Free speech. Yes, we have heard about it. We claim to have it. It comes along with terms like free world, transfer of ideas, rights and tolerance. But, just like all things free, it comes with a tiny star on its top right corner, which leads to a legend somewhere, in some obscure edge, which reads – ‘Conditions Apply’.
Speech is certainly free. There are rights and laws guaranteeing it, in a multitude of constitutions across the globe. People have laid down their lives to keep its banner flying high. Humanitarian organizations and governments are striving relentlessly to uphold ‘free speech’ in a ‘free world’. Media is all for free speech. It is, in fact, their bread and butter. As you can see, you are free to say anything you wish to, as long as you are not espousing hate, not promoting violence and intolerance, not committing acts of slander and sedition and not threatening the society or community in any way.
One person’s or a group of persons’ legitimate opinions and ideas may be gravely offensive and even harmful to another person or group of persons.
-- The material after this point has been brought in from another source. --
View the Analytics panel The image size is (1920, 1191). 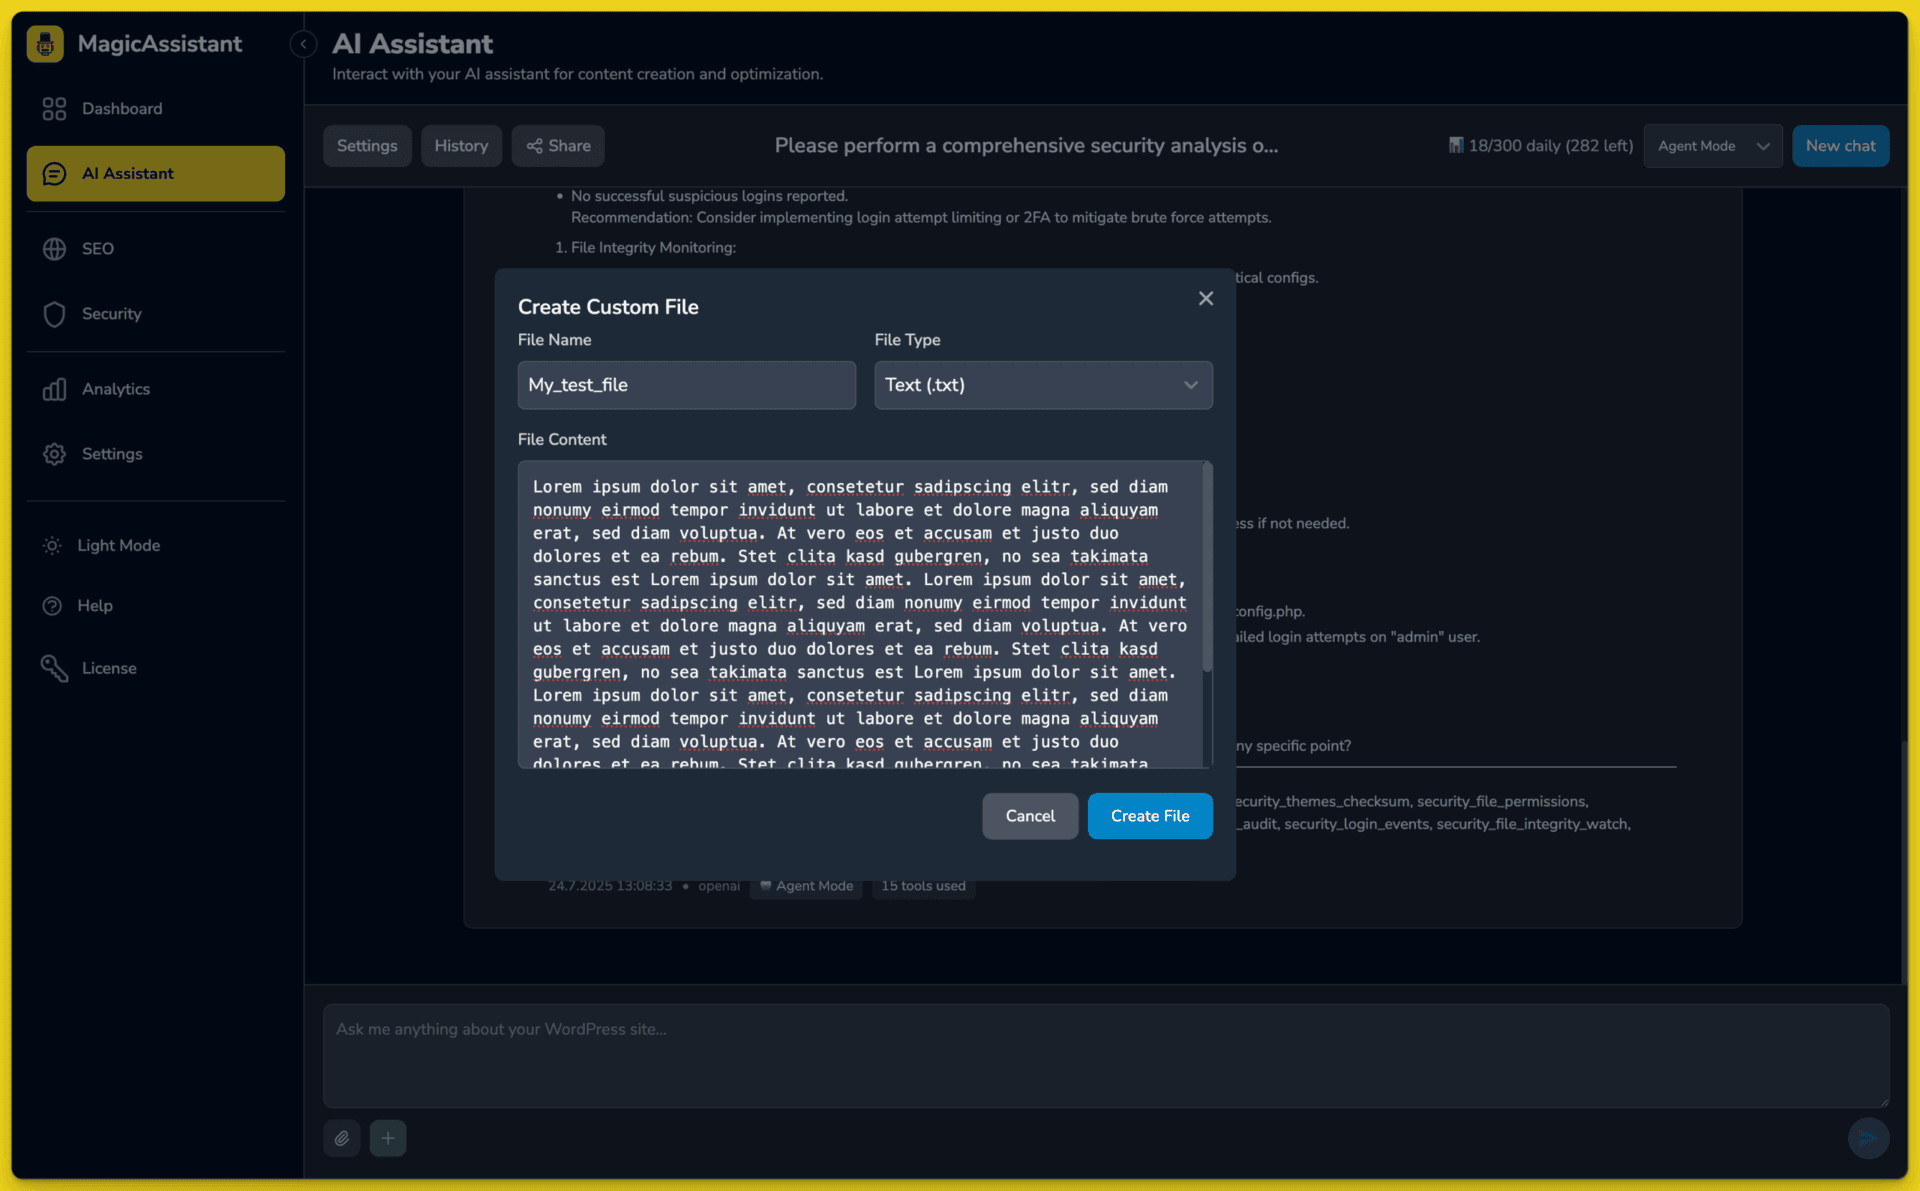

And going by the levels of intolerance in the free world, it may even have dire consequences for the mind behind that idea. In the case of the cartoonists from Charlie Hebdo, it was their lives. In the case of Devansh Mehta of St. Stephen’s College, it was his department award.
So should we stop having ideas at all? Is it time for a universal, one-size-fits-all approach to world affairs? One world, one idea? An antiquated thought in the 21st century, where economies are majorly driven by innovations and ideas! Or should we have ideas and not voice them, just because some people may not accept them? An equally absurd thought, suggestive of stagnant minds in a stagnant society!
Making free speech a cover for insensitive hate-mongering or vendetta against specific belief systems, religions, ethnicities, cultures or practices, is not freedom. Instead, it is a blatant abuse of the power freedom grants a person. When blended with the threads of morality, free speech becomes a beautiful fabric which can serve to bring together this world and not further divide it. For this fabric to remain one and not become a blanket stifling specific people, tolerance for someone else’s point of view is equally important. For the peaceful coexistence of contrasting ideas and evolution of novel thought, people must learn to listen to what other people have to say.
Amidst all the conundrum of ensuring free speech, all the laws, ordinances, protests, debates, memorandums, notices and what not, free speech has merely become an elaborate farce. For this freebie, morality and tolerance are the only two conditions which must apply.